Two scenes stood out for their eloquence, and although I can no longer remember the music I imagined for them all those years ago, I remember that they seemed especially poignant, and musical. In one, Fanny’s beloved Edmund has been distracted by the charms of Mary Crawford, but one evening joins Fanny in gazing out of the window at the stars. Fanny is overjoyed to be so reunited – but then Mary Crawford starts to sing, and Edmund is unconsciously drawn back into the room, away from the window where Fanny now stands alone, looking out at the stars. This follows the scene in which Fanny is left alone on a bench while Edmund goes off into the wilderness with Mary Crawford. Others follow suit and are compelled further into the wilderness, as if blown by immoral winds, while Fanny remains a still figure on her bench. Jane Austen’s understatement makes these scenes curiously vivid, and they have haunted me for years.

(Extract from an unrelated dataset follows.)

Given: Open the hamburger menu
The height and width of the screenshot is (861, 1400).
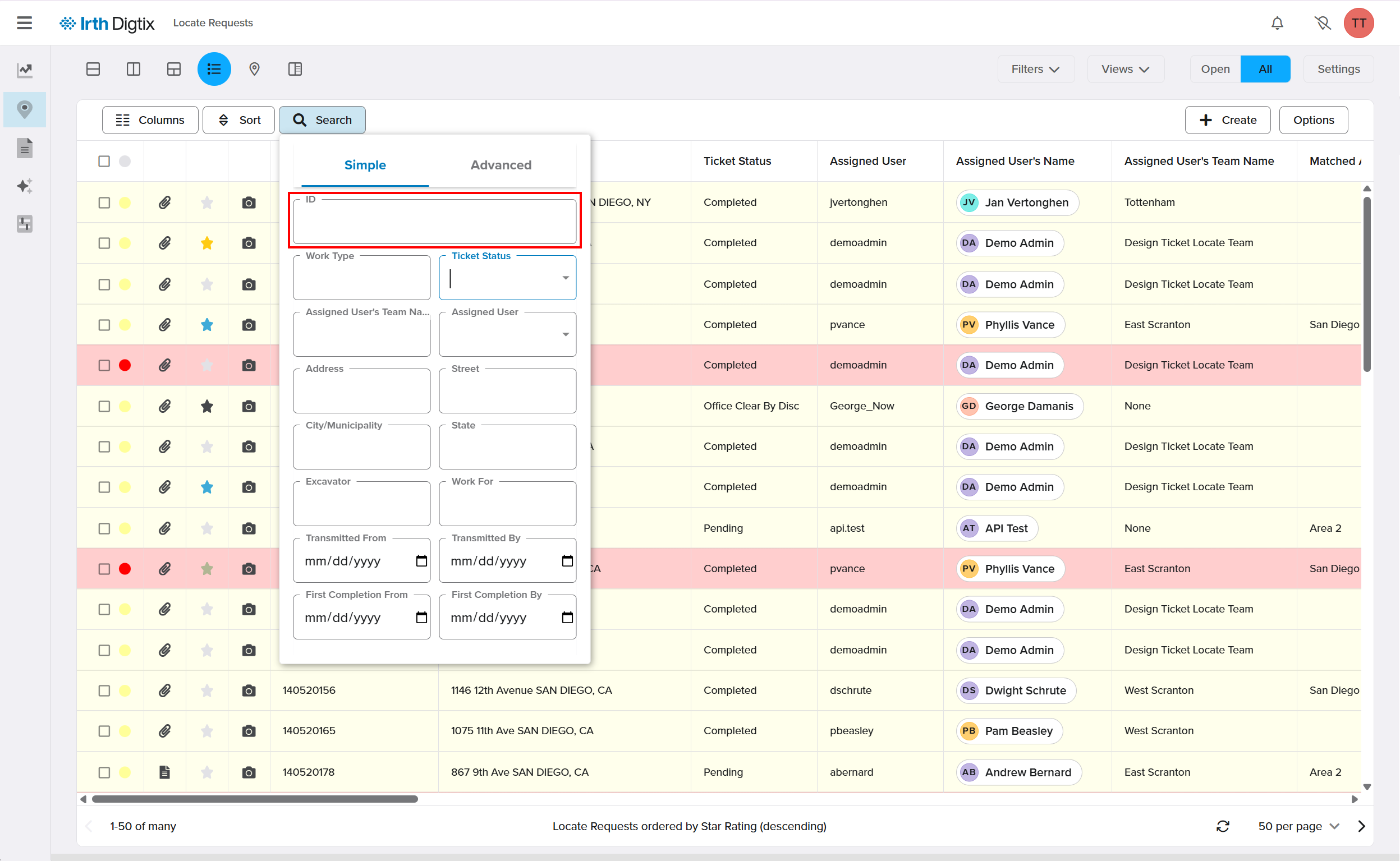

Around the time I first read the novel, some friends of mine were working for an opera company that performed in stately homes, using only a piano for accompaniment. Probably that is what suggested to me that this would be the perfect way of presenting Mansfield Park. Singing around the piano in a drawing-room is an entertainment which Jane Austen would immediately have recognized. Unlike the famous operas sometimes presented in stately homes, in Mansfield Park the piano would not be playing a reduction of something conceived for orchestra: the music would be imagined for a piano in the first place. I never thought of this as an opera for a conventional opera-house: I liked the idea that the stately home would itself be the set, and the action could happen all around the audience, and close to it. This would be a chamber-opera that really deserved the title: one that would actually fit into a chamber!
In this intimate setting there is no need to work the narrative up into something that more closely resembled grand opera; we could enjoy the subtleties of the novel and explore the drama that is already in the book. Alasdair Middleton made some radical decisions in writing the libretto: Tom would not appear, and there would be no scenes in Portsmouth. This made it possible to tell the Cinderella-like story in a single evening with a cast of ten. A surprising amount of what the characters sing is in Jane Austen’s own words. The music does not pretend to be exactly of the period, but I hope it suggests to twenty-first century ears something of the early nineteenth century, and the unique world of Jane Austen.
The opera was first performed in 2011, and has enjoyed productions practically every year since then (in 2019 there were five).